The following morning after the handover, when Chua had gone home, other nurses realised something was amiss with the prescribed dosages of drugs on some patient prescription charts. They noticed “crude alterations” had been made to the charts of Pawlyszyn and five other women aged 79 to 92. But by then the wrong dosage had been administered to another victim, Theresa Bailey, who fortunately suffered no significant ill effects.

Chua was arrested at home in Stockport on 5 January 2012. Police had produced a Venn diagram plotting the suspicious hypoglycaemic episodes against the staff working the shifts when and where the episodes occurred. Only one name found its way into the intersection as the common denominator: Victorino Chua, who came to the UK from his native Philippines in February 2002 on a temporary two-year work permit.

Born on 30 October 1965, he qualified with a degree in nursing and during the 1990s practised as a nurse in Manila. In 2003, he was registered in the UK as a nurse and in 2008 was naturalised as a UK citizen and settled with his wife and two children in Stockport. In 2009, he was appointed to the post of staff nurse at the Stockport NHS foundation trust and on 1 June 2009 he started working at Stepping Hill.

During the three-month trial no motive ever really emerged for why Chua decided to kill his patients. In the vast majority of cases, his victims were chosen by fate, after he contaminated products or altered prescription charts at random. As prosecutor Peter Wright QC put it when he opened the case in January: “It was, to a degree, a lottery as to who was treated with a contaminated product and who was not.”

Yet on occasion he was solely responsible for the care of his victims when they suffered an unexpected hypoglycaemic attack, and chose to do nothing about it, other than to conceal it on the medical notes of observations.

Wright said to the jury: “You can draw your own conclusions as to why someone seized with the responsibility of caring for a patient should elect to do that. We say only he knows the real reason for his conduct. It is his responsibility for it that we seek to establish, not what caused him to do it and to turn from a man who had dedicated his life to caring for others, to harming them.”

The only clue as to Chua’s state of mind came in a letter he had written but never sent, discovered by police during a search of his home following his arrest. In the letter, dismissed as “the bitter nurse confession” by Chua, the nurse said he was “an angel turned into an evil person” and “there’s a devil in me”, who had things he would “take to the grave”.
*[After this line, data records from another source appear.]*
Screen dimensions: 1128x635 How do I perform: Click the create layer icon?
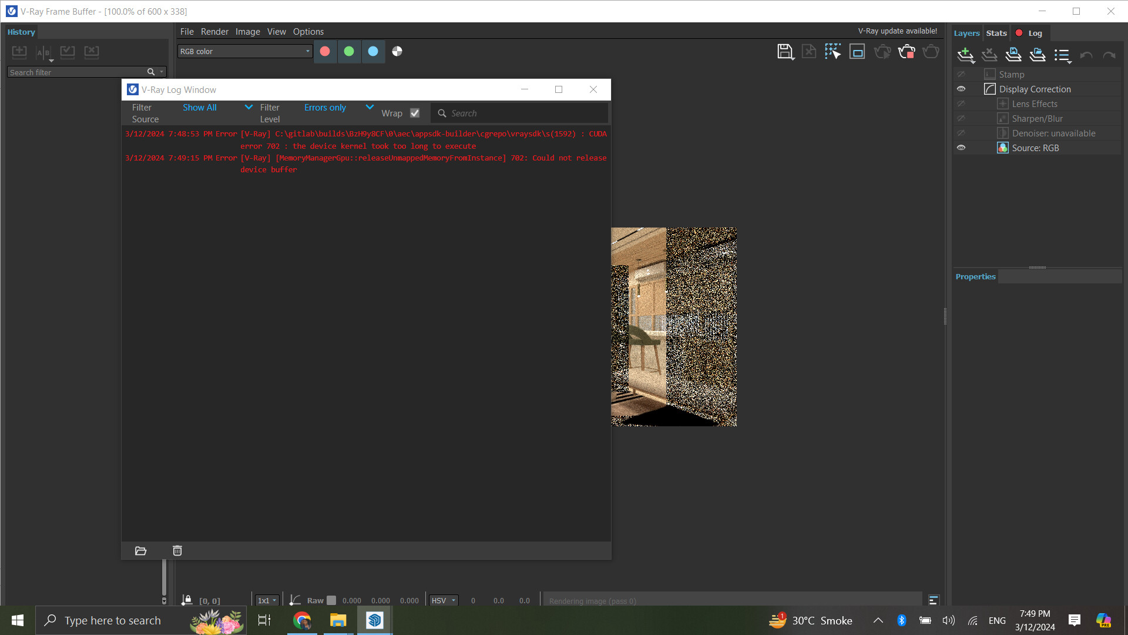965,55
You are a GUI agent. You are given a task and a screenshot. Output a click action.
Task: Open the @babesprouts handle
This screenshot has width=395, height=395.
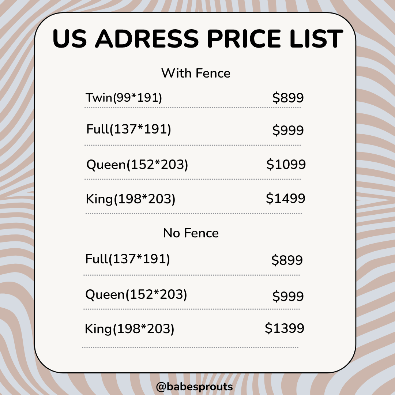click(194, 386)
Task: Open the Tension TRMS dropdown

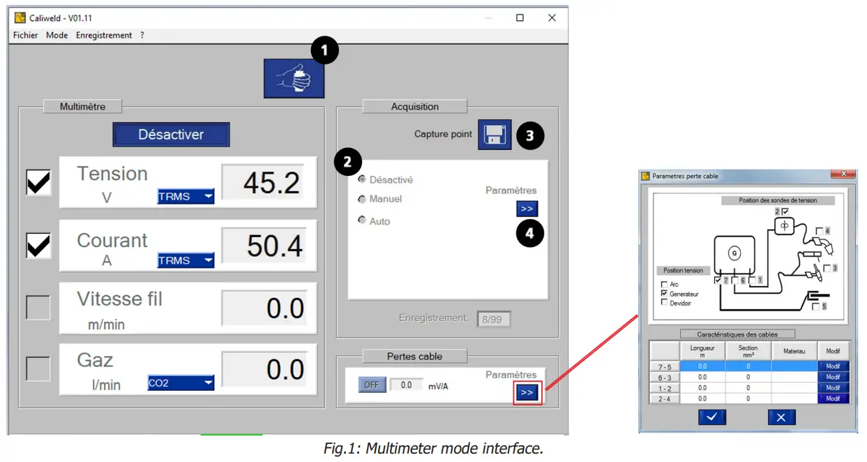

The crown accepted Chua had written the document at the suggestion of a counsellor during a therapy session in June 2010 – a year before he went on his poisoning campaign.

But Wright told the jury: “We say this letter, in the form of autobiography, was a living and unfinished document. There was unfinished business. It is a narrative of his life, of his feelings, of his pent-up frustrations. It was a portent of things to come and of what he had done.

“It is an insight into his thought process during a period of considerable anger and disharmony both at home and at work which coincided with these events. The evidence points sadly to a man who, for reasons truly known only to himself, decided to take out his frustrations on his and other’s patients.”